Source data »
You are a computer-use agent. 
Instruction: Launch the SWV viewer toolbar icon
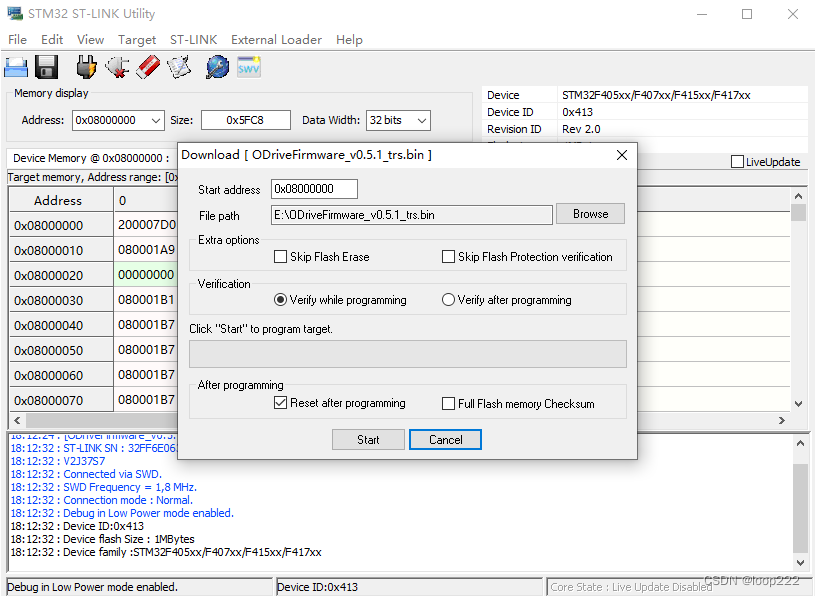click(248, 66)
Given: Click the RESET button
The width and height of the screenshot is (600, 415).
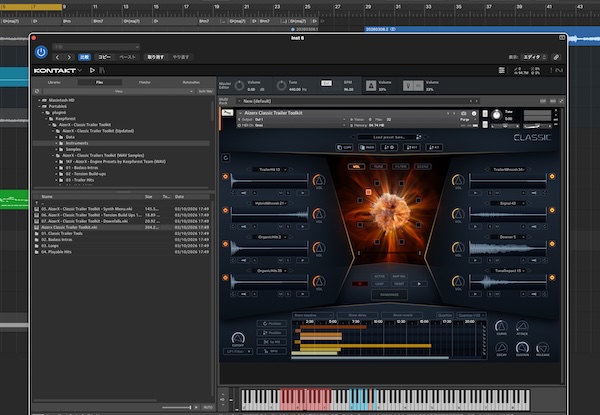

Task description » Repeat the entries above exactly as written, but not their pictures.

Exercise answer »
You are a computer-use agent. 
Instruction: Launch the SWV viewer toolbar icon
click(248, 66)
Given: Click the RESET button
The width and height of the screenshot is (600, 415).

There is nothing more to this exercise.